Start of PAGE EXTRACT

Certificate in Song Therapy

Online study

Course outline

This is a flexible e-learning course, delivered online over ten to twelve months but you can take up to three years to complete the course if required. You can start the course in January, May or September and study at your own pace to fit in with other commitments in your life.

Our training celebrates a truth perhaps, that the positive impact of any therapeutic intervention is ultimately linked to the way we perceive and consider the needs of others and indeed the needs of ourselves. It is the quality of these relationships, with ourselves and with others, that lies at the very heart of our exploration.

We explore in a very practical way music as a language, music as a friend and music as medicine. We discover the very particular practical ways that we can use our music to help others who might be facing specific health challenges in their lives.

A hundred years of invaluable research has established clear links between music, relaxation, good health and well being. As a result many people nowadays are turning to informal singing and music groups to help them face up to particular health challenges in their lives; social isolation, anxiety, depression, learning disability, neurological conditions including multiple sclerosis, dementia, parkinson’s disease, autism, stroke and brain injury, these are all examples but there are many more.

End of PAGE EXTRACT

• **YOUR INSTRUCTIONS**
Say whether each statement agrees with the song therapy course page above, answering yes or no and quoting the words from the page that decide it. (a) The course can be started in June. (b) Students may take up to three years to finish the course. (c) The research linking music and good health covers fifty years.

Start of SOURCE DATA

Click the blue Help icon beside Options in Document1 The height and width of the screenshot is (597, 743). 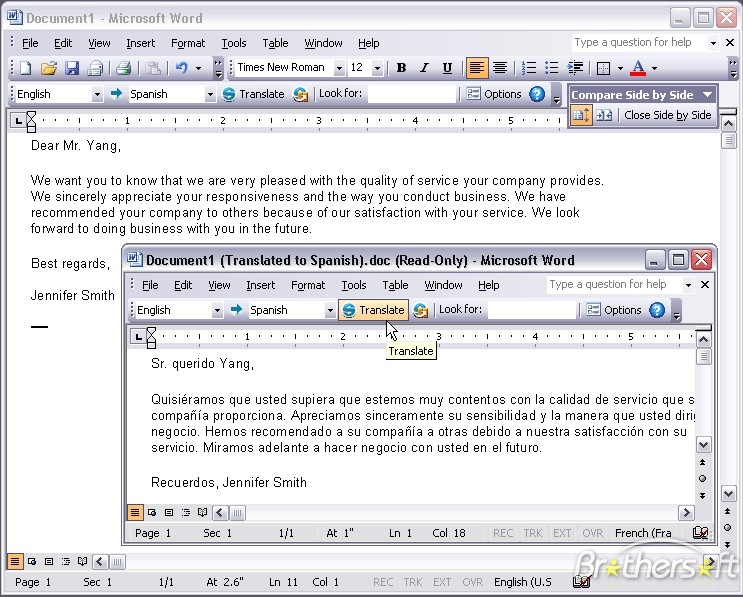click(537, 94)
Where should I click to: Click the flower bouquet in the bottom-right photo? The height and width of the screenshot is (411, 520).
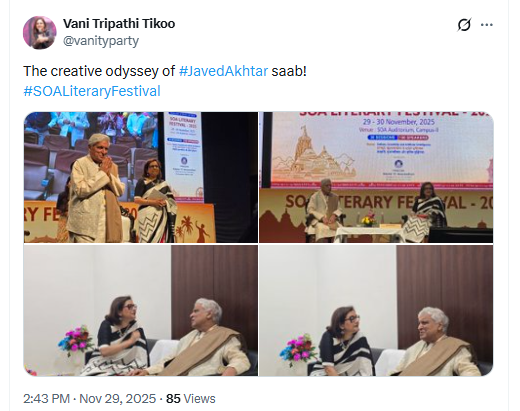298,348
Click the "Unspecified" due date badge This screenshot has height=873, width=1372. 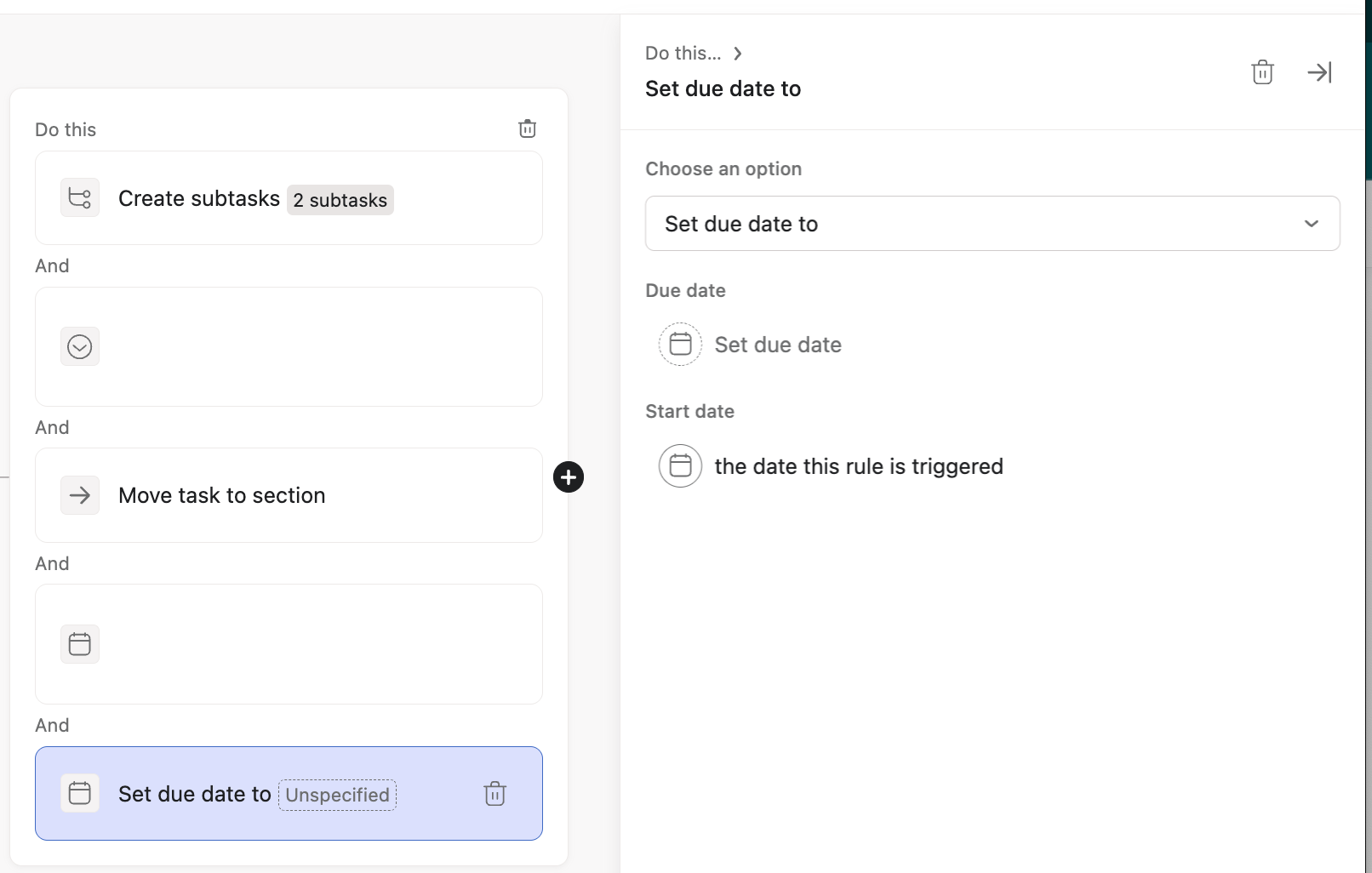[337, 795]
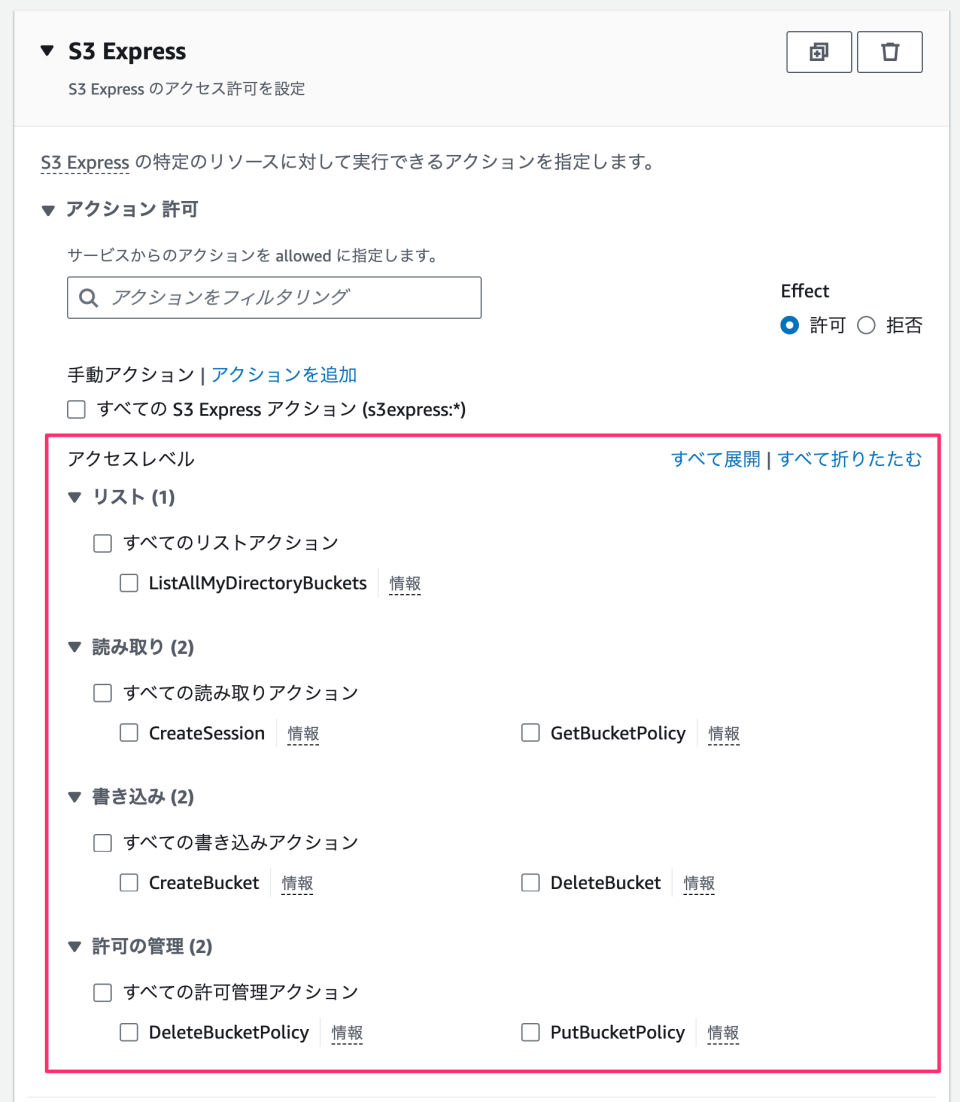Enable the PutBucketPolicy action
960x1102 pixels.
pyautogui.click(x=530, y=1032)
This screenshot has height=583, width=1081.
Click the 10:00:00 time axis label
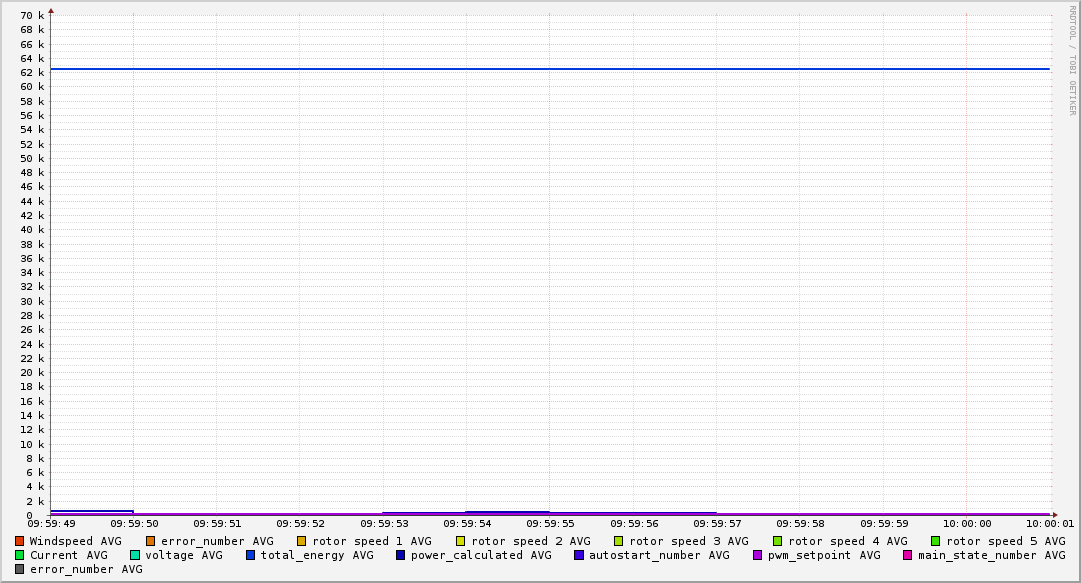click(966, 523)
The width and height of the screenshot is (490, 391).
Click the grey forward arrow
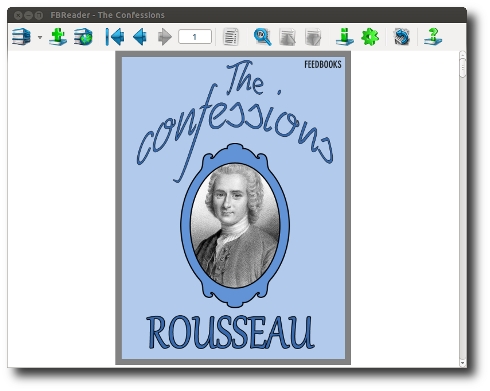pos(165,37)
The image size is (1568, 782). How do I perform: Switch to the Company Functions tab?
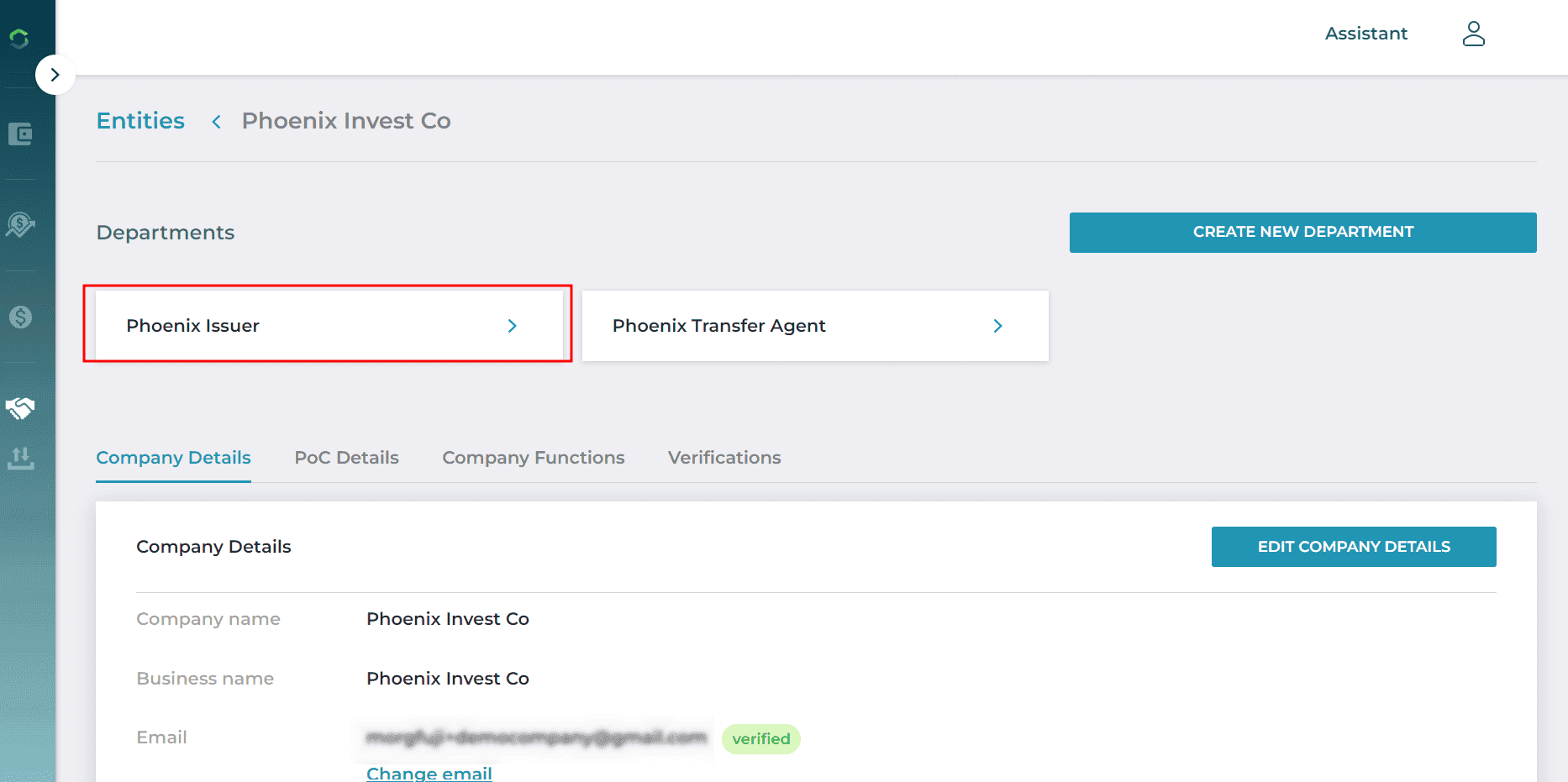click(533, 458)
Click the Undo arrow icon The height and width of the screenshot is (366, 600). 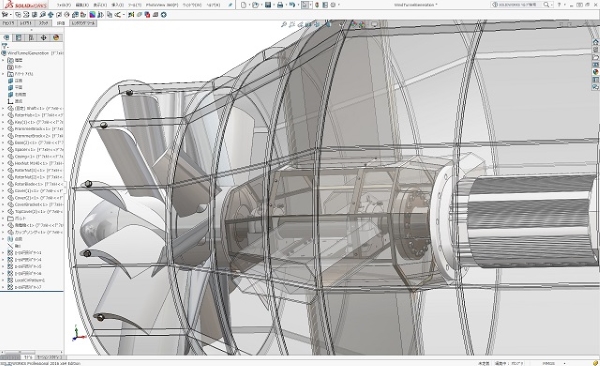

End of SOURCE DATA

• **ANSWER AREA**
(a) No: "You can start the course in January, May or September"
(b) Yes: "you can take up to three years to complete the course if required"
(c) No: "A hundred years of invaluable research"